Repeat the entries below exactly, missing none.

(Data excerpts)
────────────────

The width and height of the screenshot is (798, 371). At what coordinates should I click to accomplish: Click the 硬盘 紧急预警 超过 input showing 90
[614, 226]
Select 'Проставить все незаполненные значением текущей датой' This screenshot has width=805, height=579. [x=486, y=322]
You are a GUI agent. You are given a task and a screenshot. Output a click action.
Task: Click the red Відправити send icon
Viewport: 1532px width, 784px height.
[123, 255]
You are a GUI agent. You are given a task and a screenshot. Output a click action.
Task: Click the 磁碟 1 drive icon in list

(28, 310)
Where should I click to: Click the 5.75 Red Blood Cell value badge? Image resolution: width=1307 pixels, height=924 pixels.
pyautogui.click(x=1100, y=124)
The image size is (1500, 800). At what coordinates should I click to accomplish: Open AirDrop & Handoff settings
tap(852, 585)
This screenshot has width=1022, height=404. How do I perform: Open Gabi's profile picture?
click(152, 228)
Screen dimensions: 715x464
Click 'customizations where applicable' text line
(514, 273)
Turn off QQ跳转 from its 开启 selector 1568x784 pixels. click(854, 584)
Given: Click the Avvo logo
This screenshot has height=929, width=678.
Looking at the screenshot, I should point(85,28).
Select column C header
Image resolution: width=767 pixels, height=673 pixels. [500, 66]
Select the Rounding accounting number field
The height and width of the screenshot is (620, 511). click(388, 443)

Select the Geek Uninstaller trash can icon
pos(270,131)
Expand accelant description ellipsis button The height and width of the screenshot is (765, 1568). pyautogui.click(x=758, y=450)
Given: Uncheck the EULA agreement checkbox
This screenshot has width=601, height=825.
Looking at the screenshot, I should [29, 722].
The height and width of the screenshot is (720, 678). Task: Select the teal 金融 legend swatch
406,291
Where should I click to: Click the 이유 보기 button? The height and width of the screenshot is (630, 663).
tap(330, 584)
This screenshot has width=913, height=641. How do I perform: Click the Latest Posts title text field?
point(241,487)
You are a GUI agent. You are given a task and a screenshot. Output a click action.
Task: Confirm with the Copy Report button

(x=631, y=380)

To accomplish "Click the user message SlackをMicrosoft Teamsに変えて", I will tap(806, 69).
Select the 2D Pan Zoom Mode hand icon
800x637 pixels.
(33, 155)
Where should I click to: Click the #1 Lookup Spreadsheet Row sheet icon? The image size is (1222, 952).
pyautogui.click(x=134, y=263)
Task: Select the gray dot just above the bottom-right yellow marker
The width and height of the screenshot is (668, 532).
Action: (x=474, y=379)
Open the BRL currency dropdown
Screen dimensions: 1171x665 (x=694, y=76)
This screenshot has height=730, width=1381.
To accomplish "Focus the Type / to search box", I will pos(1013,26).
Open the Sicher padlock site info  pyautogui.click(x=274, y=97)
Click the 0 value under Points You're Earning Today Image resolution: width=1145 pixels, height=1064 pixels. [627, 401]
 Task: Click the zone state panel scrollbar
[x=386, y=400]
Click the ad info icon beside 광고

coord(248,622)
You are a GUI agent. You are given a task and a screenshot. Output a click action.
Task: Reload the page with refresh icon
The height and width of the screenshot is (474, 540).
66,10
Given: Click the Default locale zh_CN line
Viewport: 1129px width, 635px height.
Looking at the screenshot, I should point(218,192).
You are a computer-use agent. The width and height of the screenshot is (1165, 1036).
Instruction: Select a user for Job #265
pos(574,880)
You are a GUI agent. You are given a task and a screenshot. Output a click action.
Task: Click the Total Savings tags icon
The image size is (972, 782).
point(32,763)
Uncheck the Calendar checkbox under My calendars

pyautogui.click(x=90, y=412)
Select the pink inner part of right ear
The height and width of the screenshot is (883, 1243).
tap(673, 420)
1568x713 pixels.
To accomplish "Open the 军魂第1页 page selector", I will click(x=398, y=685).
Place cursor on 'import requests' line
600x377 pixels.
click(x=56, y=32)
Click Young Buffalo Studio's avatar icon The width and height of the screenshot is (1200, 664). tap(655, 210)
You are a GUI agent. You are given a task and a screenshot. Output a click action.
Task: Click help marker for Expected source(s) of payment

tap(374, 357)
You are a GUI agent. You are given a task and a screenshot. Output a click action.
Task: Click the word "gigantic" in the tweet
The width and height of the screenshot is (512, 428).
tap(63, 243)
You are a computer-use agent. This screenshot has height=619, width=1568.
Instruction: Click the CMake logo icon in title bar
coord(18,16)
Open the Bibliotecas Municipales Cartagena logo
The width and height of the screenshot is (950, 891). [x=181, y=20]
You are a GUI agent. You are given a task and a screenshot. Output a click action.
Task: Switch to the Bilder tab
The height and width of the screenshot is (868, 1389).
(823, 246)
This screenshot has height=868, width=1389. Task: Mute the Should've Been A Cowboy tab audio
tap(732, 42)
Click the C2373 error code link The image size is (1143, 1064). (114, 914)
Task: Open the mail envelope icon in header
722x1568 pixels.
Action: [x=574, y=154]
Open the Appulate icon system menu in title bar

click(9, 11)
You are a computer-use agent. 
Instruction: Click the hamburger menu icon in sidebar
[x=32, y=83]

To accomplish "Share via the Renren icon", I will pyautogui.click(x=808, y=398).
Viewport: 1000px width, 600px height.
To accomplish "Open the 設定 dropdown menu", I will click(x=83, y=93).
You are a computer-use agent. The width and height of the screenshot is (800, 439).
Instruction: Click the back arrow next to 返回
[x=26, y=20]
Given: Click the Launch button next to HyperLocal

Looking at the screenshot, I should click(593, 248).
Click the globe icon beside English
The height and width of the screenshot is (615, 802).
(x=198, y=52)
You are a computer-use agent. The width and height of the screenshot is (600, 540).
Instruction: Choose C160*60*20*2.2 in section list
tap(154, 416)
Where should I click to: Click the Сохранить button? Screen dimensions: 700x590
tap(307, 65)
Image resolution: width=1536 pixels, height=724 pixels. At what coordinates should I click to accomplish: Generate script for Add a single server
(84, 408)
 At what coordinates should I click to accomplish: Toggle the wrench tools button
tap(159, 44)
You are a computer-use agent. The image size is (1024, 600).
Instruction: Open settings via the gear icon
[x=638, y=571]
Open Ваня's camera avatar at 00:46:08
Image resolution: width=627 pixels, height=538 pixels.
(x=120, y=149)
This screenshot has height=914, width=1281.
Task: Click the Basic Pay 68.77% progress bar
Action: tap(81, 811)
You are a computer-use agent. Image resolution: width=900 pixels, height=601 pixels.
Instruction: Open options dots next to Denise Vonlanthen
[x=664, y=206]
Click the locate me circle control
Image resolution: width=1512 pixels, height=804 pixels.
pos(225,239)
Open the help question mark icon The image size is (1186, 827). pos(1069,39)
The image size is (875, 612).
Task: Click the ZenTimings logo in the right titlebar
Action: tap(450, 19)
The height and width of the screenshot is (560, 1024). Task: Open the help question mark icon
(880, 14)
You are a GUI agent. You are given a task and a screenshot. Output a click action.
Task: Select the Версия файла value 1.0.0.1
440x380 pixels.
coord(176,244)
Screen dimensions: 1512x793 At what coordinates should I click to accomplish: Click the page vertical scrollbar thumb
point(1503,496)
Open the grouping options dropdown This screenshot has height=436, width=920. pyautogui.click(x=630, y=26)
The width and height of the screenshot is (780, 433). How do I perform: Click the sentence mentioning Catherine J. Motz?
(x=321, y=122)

────────────────

▸ **SOLUTION TO THE EXERCISE**:
The width and height of the screenshot is (798, 371). At what coordinates should I click to accomplish: Click the 硬盘 紧急预警 超过 input showing 90
[614, 226]
Select 'Проставить все незаполненные значением текущей датой' This screenshot has width=805, height=579. [x=486, y=322]
You are a GUI agent. You are given a task and a screenshot. Output a click action.
Task: Click the red Відправити send icon
Viewport: 1532px width, 784px height.
[123, 255]
You are a GUI agent. You are given a task and a screenshot. Output a click action.
Task: Click the 磁碟 1 drive icon in list

(28, 310)
Where should I click to: Click the 5.75 Red Blood Cell value badge? Image resolution: width=1307 pixels, height=924 pixels.
pyautogui.click(x=1100, y=124)
The image size is (1500, 800). At what coordinates should I click to accomplish: Open AirDrop & Handoff settings
tap(852, 585)
This screenshot has width=1022, height=404. How do I perform: Open Gabi's profile picture?
click(152, 228)
Screen dimensions: 715x464
Click 'customizations where applicable' text line
(514, 273)
Turn off QQ跳转 from its 开启 selector 1568x784 pixels. click(854, 584)
Given: Click the Avvo logo
This screenshot has height=929, width=678.
Looking at the screenshot, I should point(85,28).
Select column C header
Image resolution: width=767 pixels, height=673 pixels. [500, 66]
Select the Rounding accounting number field
The height and width of the screenshot is (620, 511). click(388, 443)

Select the Geek Uninstaller trash can icon
pos(270,131)
Expand accelant description ellipsis button The height and width of the screenshot is (765, 1568). pyautogui.click(x=758, y=450)
Given: Uncheck the EULA agreement checkbox
This screenshot has width=601, height=825.
Looking at the screenshot, I should [29, 722].
The height and width of the screenshot is (720, 678). Task: Select the teal 金融 legend swatch
406,291
Where should I click to: Click the 이유 보기 button? The height and width of the screenshot is (630, 663).
tap(330, 584)
This screenshot has width=913, height=641. How do I perform: Click the Latest Posts title text field?
point(241,487)
You are a GUI agent. You are given a task and a screenshot. Output a click action.
Task: Confirm with the Copy Report button

(x=631, y=380)

To accomplish "Click the user message SlackをMicrosoft Teamsに変えて", I will tap(806, 69).
Select the 2D Pan Zoom Mode hand icon
800x637 pixels.
(33, 155)
Where should I click to: Click the #1 Lookup Spreadsheet Row sheet icon? The image size is (1222, 952).
pyautogui.click(x=134, y=263)
Task: Select the gray dot just above the bottom-right yellow marker
The width and height of the screenshot is (668, 532).
Action: (x=474, y=379)
Open the BRL currency dropdown
Screen dimensions: 1171x665 (x=694, y=76)
This screenshot has height=730, width=1381.
To accomplish "Focus the Type / to search box", I will pos(1013,26).
Open the Sicher padlock site info  pyautogui.click(x=274, y=97)
Click the 0 value under Points You're Earning Today Image resolution: width=1145 pixels, height=1064 pixels. [627, 401]
 Task: Click the zone state panel scrollbar
[x=386, y=400]
Click the ad info icon beside 광고

coord(248,622)
You are a GUI agent. You are given a task and a screenshot. Output a click action.
Task: Reload the page with refresh icon
The height and width of the screenshot is (474, 540).
66,10
Given: Click the Default locale zh_CN line
Viewport: 1129px width, 635px height.
Looking at the screenshot, I should point(218,192).
You are a computer-use agent. The width and height of the screenshot is (1165, 1036).
Instruction: Select a user for Job #265
pos(574,880)
You are a GUI agent. You are given a task and a screenshot. Output a click action.
Task: Click the Total Savings tags icon
The image size is (972, 782).
point(32,763)
Uncheck the Calendar checkbox under My calendars

pyautogui.click(x=90, y=412)
Select the pink inner part of right ear
The height and width of the screenshot is (883, 1243).
tap(673, 420)
1568x713 pixels.
To accomplish "Open the 军魂第1页 page selector", I will click(x=398, y=685).
Place cursor on 'import requests' line
600x377 pixels.
click(x=56, y=32)
Click Young Buffalo Studio's avatar icon The width and height of the screenshot is (1200, 664). tap(655, 210)
You are a GUI agent. You are given a task and a screenshot. Output a click action.
Task: Click help marker for Expected source(s) of payment

tap(374, 357)
You are a GUI agent. You are given a task and a screenshot. Output a click action.
Task: Click the word "gigantic" in the tweet
The width and height of the screenshot is (512, 428).
tap(63, 243)
You are a computer-use agent. This screenshot has height=619, width=1568.
Instruction: Click the CMake logo icon in title bar
coord(18,16)
Open the Bibliotecas Municipales Cartagena logo
The width and height of the screenshot is (950, 891). [x=181, y=20]
You are a GUI agent. You are given a task and a screenshot. Output a click action.
Task: Switch to the Bilder tab
The height and width of the screenshot is (868, 1389).
(823, 246)
This screenshot has height=868, width=1389. Task: Mute the Should've Been A Cowboy tab audio
tap(732, 42)
Click the C2373 error code link The image size is (1143, 1064). (114, 914)
Task: Open the mail envelope icon in header
722x1568 pixels.
Action: [x=574, y=154]
Open the Appulate icon system menu in title bar

click(9, 11)
You are a computer-use agent. 
Instruction: Click the hamburger menu icon in sidebar
[x=32, y=83]

To accomplish "Share via the Renren icon", I will pyautogui.click(x=808, y=398).
Viewport: 1000px width, 600px height.
To accomplish "Open the 設定 dropdown menu", I will click(x=83, y=93).
You are a computer-use agent. The width and height of the screenshot is (800, 439).
Instruction: Click the back arrow next to 返回
[x=26, y=20]
Given: Click the Launch button next to HyperLocal

Looking at the screenshot, I should click(593, 248).
Click the globe icon beside English
The height and width of the screenshot is (615, 802).
(x=198, y=52)
You are a computer-use agent. The width and height of the screenshot is (600, 540).
Instruction: Choose C160*60*20*2.2 in section list
tap(154, 416)
Where should I click to: Click the Сохранить button? Screen dimensions: 700x590
tap(307, 65)
Image resolution: width=1536 pixels, height=724 pixels. At what coordinates should I click to accomplish: Generate script for Add a single server
(84, 408)
 At what coordinates should I click to accomplish: Toggle the wrench tools button
tap(159, 44)
You are a computer-use agent. The image size is (1024, 600).
Instruction: Open settings via the gear icon
[x=638, y=571]
Open Ваня's camera avatar at 00:46:08
Image resolution: width=627 pixels, height=538 pixels.
(x=120, y=149)
This screenshot has height=914, width=1281.
Task: Click the Basic Pay 68.77% progress bar
Action: tap(81, 811)
You are a computer-use agent. Image resolution: width=900 pixels, height=601 pixels.
Instruction: Open options dots next to Denise Vonlanthen
[x=664, y=206]
Click the locate me circle control
Image resolution: width=1512 pixels, height=804 pixels.
pos(225,239)
Open the help question mark icon The image size is (1186, 827). pos(1069,39)
The image size is (875, 612).
Task: Click the ZenTimings logo in the right titlebar
Action: tap(450, 19)
The height and width of the screenshot is (560, 1024). Task: Open the help question mark icon
(880, 14)
You are a GUI agent. You are given a task and a screenshot. Output a click action.
Task: Select the Версия файла value 1.0.0.1
440x380 pixels.
coord(176,244)
Screen dimensions: 1512x793 At what coordinates should I click to accomplish: Click the page vertical scrollbar thumb
point(1503,496)
Open the grouping options dropdown This screenshot has height=436, width=920. pyautogui.click(x=630, y=26)
The width and height of the screenshot is (780, 433). How do I perform: Click the sentence mentioning Catherine J. Motz?
(x=321, y=122)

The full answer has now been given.